In previous European studies, 30-day case fatality ranged from 18.1% in Acquaviva Casamassima [9] to 20.3 in Trasimeno [10] or 23.7 in Vibo Valentia (28-day case fatality) [11]. Likewise, the 1-year case fatality varied from 39.1 on the Aeolian Island [12] to 40.2 in Vibo Valentia [11]. In our population, the 30-day and 1-year mortality rates were the lowest reported in Italy [13, 14]. Despite this, it could be easy to hypothesise that these differences may be due to an improved global health; however, we must consider that this is the first study to be conducted on this area in 30 years and to compare the results from different geographical areas could lead to unreliable conclusions. Furthermore, we cannot consider our data as the result of an improvement in standard of care provided by stroke unit care, as the closest stroke units to the study area were at least 20 km away, and an efficient stroke network for expedient transfer is lacking. It must be stated here that none of the patients included in this study received thrombolysis and/or thrombectomy. Moreover, we can hypothesise that the observed better survival in the elderly population may be due to a real improvement in the quality of medical care for stroke patients at Sicilian hospitals, or to an underdiagnosis of severe stroke, as these patients probably never sought out hospital care or did not have the possibility to reach an emergency care area. In addition, general practitioners filling out death certificates could not include stroke as the cause of death.

Despite a 9-year-period of observation, the magnitude of the sample size could be considered a limitation. On the contrary, the present study has several strengths. First, it was conducted in a well-defined geographical district in Sicily, including all the multiple sources available to ascertain and characterize stroke occurrence.

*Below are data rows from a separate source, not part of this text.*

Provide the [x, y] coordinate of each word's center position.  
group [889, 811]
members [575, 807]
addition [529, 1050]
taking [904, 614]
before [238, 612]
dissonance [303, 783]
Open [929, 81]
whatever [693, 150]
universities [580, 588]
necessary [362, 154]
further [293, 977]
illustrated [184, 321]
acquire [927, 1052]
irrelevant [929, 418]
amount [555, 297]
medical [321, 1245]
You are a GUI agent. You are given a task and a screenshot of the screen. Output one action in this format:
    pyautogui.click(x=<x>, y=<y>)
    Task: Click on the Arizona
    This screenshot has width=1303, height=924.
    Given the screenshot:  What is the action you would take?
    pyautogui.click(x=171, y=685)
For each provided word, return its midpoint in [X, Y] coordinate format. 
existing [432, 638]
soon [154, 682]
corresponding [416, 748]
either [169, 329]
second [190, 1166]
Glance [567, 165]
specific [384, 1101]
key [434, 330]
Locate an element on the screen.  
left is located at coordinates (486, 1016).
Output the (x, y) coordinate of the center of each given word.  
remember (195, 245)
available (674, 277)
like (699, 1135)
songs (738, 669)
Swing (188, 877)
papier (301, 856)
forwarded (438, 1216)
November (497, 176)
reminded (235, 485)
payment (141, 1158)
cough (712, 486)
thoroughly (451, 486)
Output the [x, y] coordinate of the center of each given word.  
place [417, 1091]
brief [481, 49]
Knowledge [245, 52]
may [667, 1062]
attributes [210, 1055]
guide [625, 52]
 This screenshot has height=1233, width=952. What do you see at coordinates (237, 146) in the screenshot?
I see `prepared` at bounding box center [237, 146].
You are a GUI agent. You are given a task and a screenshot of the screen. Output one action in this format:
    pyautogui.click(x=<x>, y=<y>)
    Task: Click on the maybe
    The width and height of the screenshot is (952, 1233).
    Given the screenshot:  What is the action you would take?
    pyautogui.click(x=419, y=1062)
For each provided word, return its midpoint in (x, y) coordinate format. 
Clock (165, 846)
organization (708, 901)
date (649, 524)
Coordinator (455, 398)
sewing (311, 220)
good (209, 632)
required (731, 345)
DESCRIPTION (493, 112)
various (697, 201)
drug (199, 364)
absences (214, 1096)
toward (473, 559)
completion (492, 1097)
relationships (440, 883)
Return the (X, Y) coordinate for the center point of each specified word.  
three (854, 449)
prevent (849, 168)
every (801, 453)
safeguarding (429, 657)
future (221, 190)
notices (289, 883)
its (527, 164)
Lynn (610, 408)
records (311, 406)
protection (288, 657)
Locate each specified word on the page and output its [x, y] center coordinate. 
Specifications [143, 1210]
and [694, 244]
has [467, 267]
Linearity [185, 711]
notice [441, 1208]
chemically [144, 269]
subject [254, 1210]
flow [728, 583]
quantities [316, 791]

Second, the clinical definition, according to the WHO criteria, and the choice to include in the analyses only the first-ever strokes, considering the information on stroke subtypes, permitted for the comparison with other studies.

In conclusion, the findings of this study suggest that this Sicilian population, as the Southern Italian population and other industrialized European countries, needs to be monitored for incidence and case fatality due to cerebrovascular disease, with a particular attention paid toward identifying stroke subtype, mortality, and any risk factors that allow for the development of effective public health approaches aimed at preventing stroke.